In other partnership news, chains will learn the value of making the CIO a key decision maker during “Partnering With the CIO: The Future of IT Sales Seen Through the Eyes of Key Decision Makers,” on Wednesday, June 11. Led by authors Michael Minelli and Mike Barlow, the discussion will focus on how the chain and store look through the eyes of the CIO. It will also highlight the current state of IT and leadership, and what potential changes will impact the retail store.

Retailers are interested in the impact that task management has on improving operations at store level. TOPSS dives into this issue during “Task Management,” also on Wednesday. A panel of retail executives will reveal how task-management software can really manage the store-level workload, improve task tracking and eliminate redundant activities, thus improving productivity.

“For us, a Web-based portal helps us deliver this real-time communication enterprisewide,” Tony Briggs, CIO, Payless ShoeSource, Topeka, Kan., and conference delegate, told Retail Technology Quarterly. “The portal allows folks at store level to view pictures of how to set a store or look at shoes, and so on. We are also piloting an online help desk and doing a lot with the portal to support workforce management as well.”

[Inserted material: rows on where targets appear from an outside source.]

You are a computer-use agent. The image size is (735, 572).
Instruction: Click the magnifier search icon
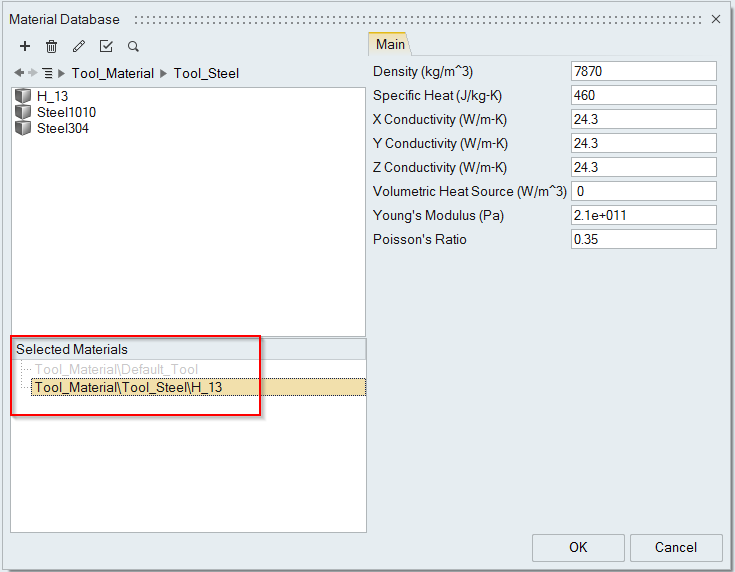click(133, 46)
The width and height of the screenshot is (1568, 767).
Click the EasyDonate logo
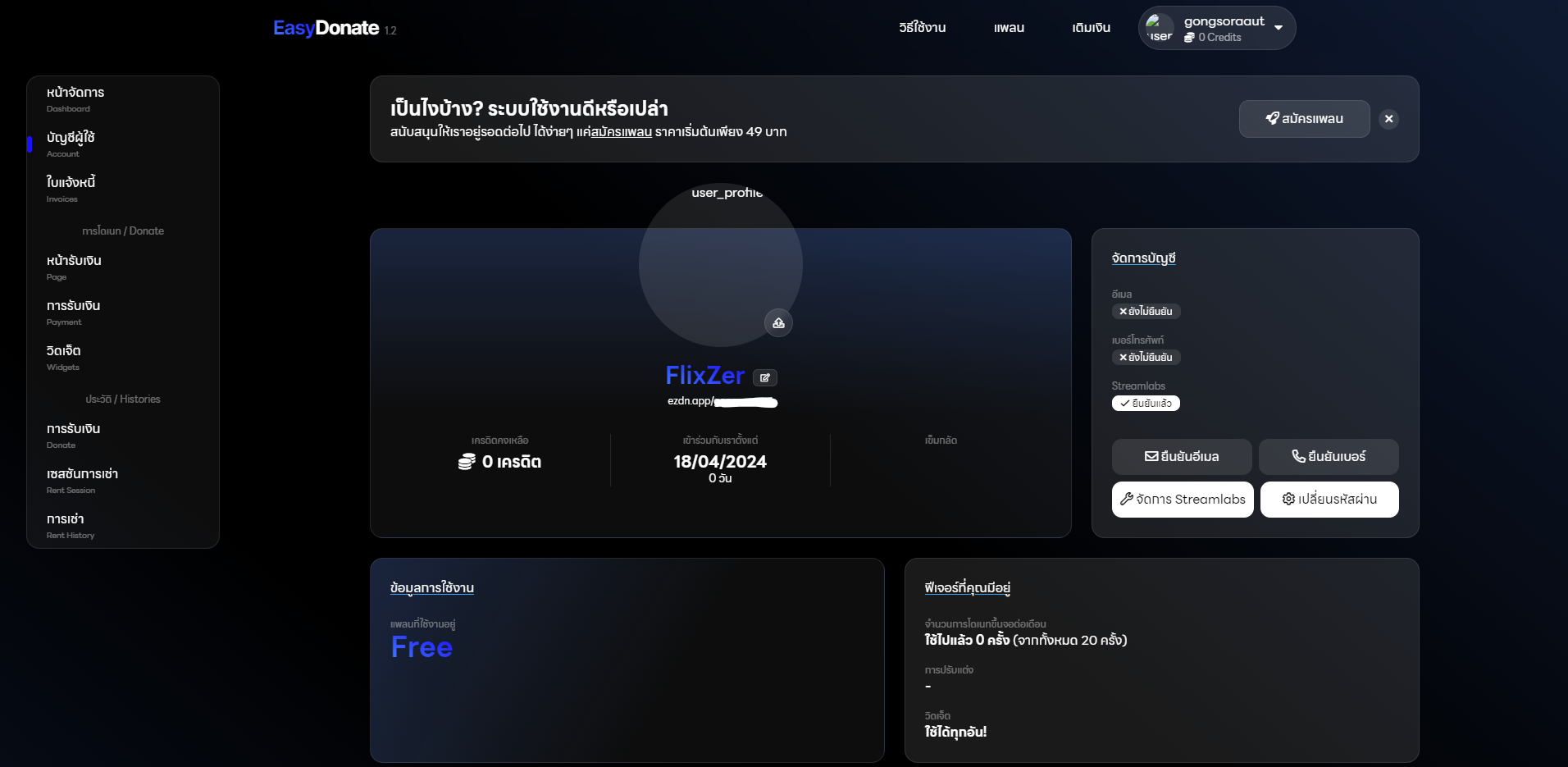[x=326, y=29]
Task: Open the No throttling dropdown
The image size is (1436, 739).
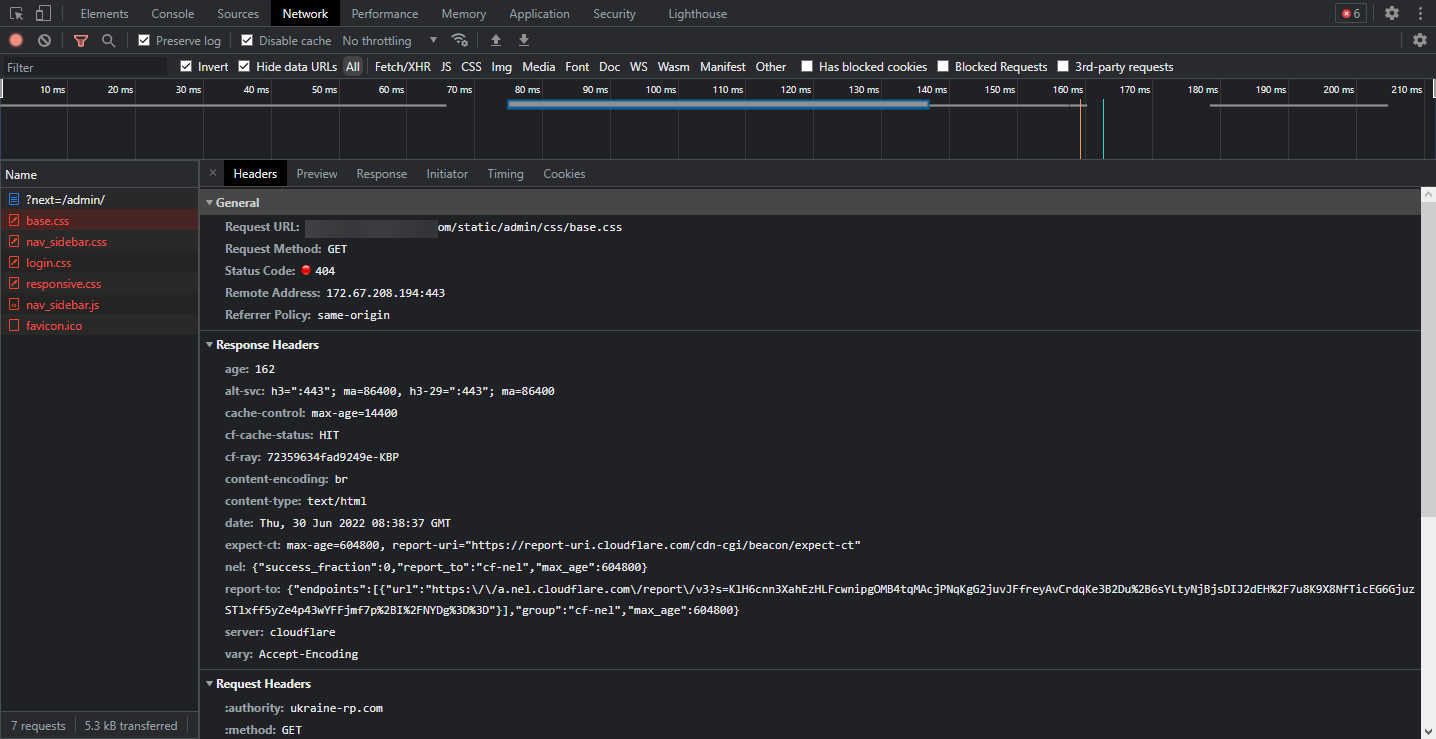Action: point(390,41)
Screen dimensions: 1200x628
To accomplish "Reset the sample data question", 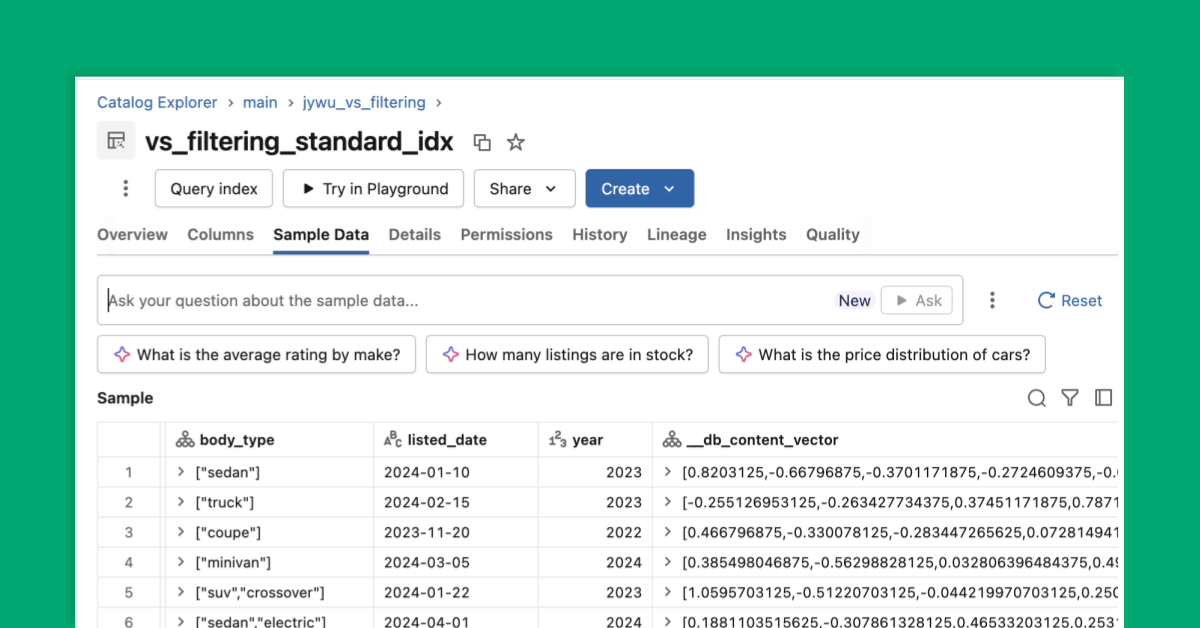I will point(1069,299).
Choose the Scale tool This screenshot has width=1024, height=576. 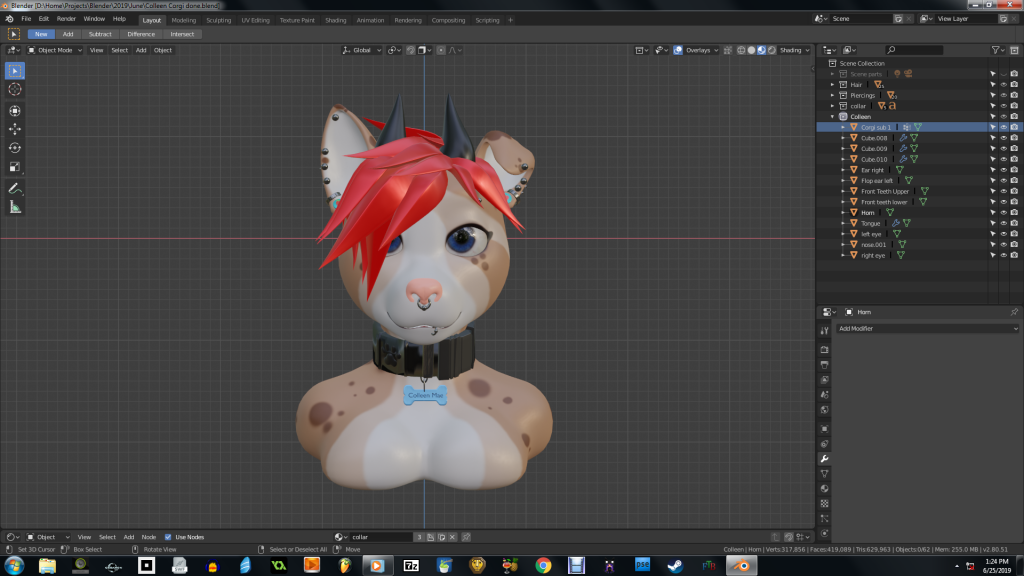[x=15, y=167]
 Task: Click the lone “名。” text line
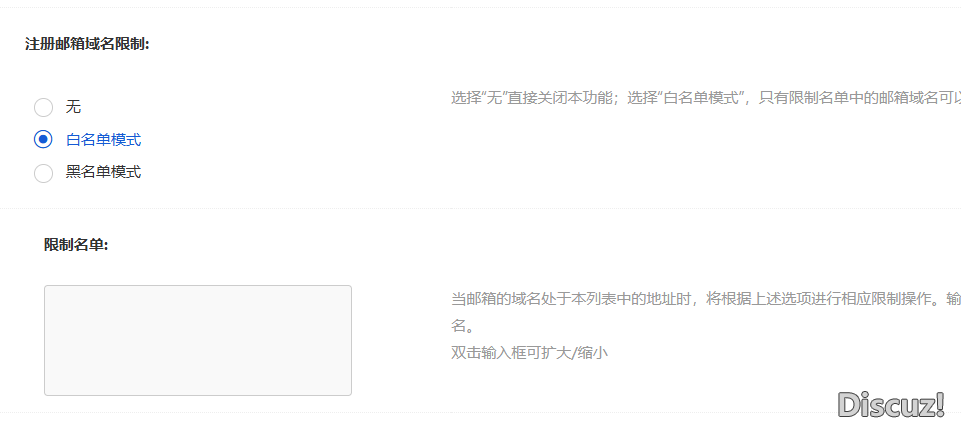(463, 326)
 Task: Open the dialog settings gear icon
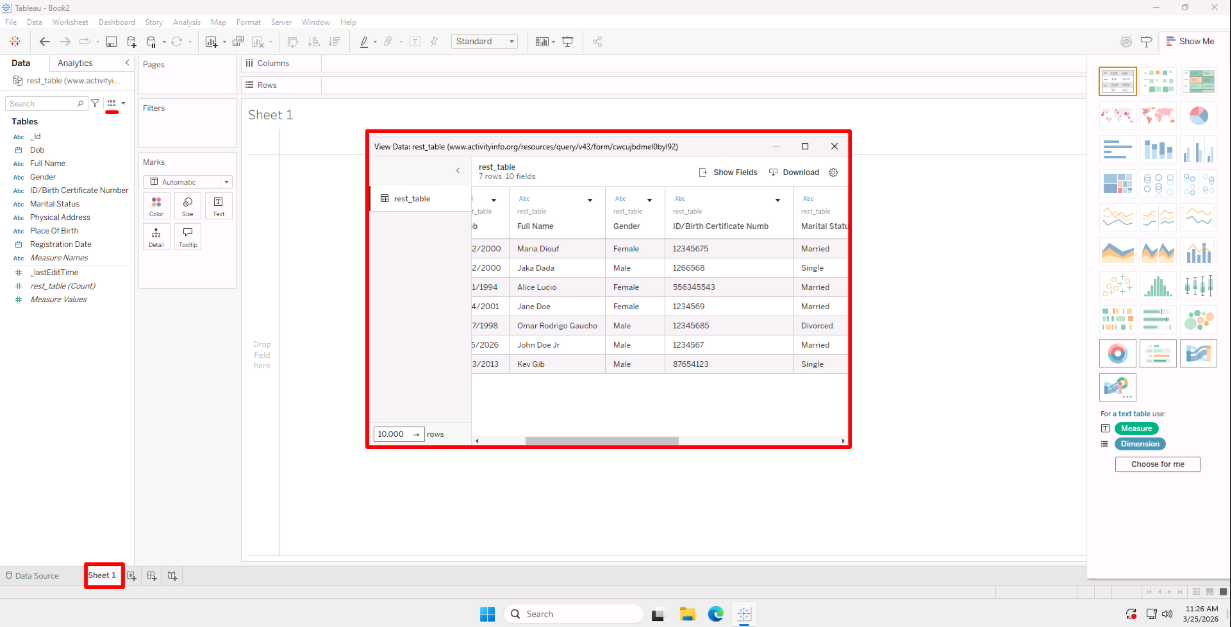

But sessions are only one piece of TOPSS’ education puzzle. To uphold the intimate, yet interactive setting, TOPSS presents plenty of networking opportunities. In addition to networking breakfasts on Wednesday and Thursday mornings, delegates can share tips and experiences during eight topic roundtable discussions at the Networking Lunch on Wednesday.

Here, retailers are urged to meet with peers and discuss the issues they face every day, as well as share solutions. Topics of discussion will include point of sale, biometrics, PCI and security, surges in customer demand, reverse supply chain, workforce management, inventory integrity, human resources and telecommunications.

For fun off of the Vegas strip, TOPSS is inviting attendees to the first annual Rock and Bowl event at Red Rocks’ posh bowling alley. Attendees are invited to bowl, mingle and catch up from the day’s sessions. Casual refreshments will be served.

“The TOPSS conference really gives attendees plenty of opportunities to learn how to make 2008 a winning year, despite the economy,” Hotka said.

“Anyone who says, ‘2008 will be a crummy year, and we should hunker down and not do anything new,’ is surely on the road to death,” Hotka said. “There are truly some exciting things being done to kick up the store experience, keep customers interested, and still take money out of process.”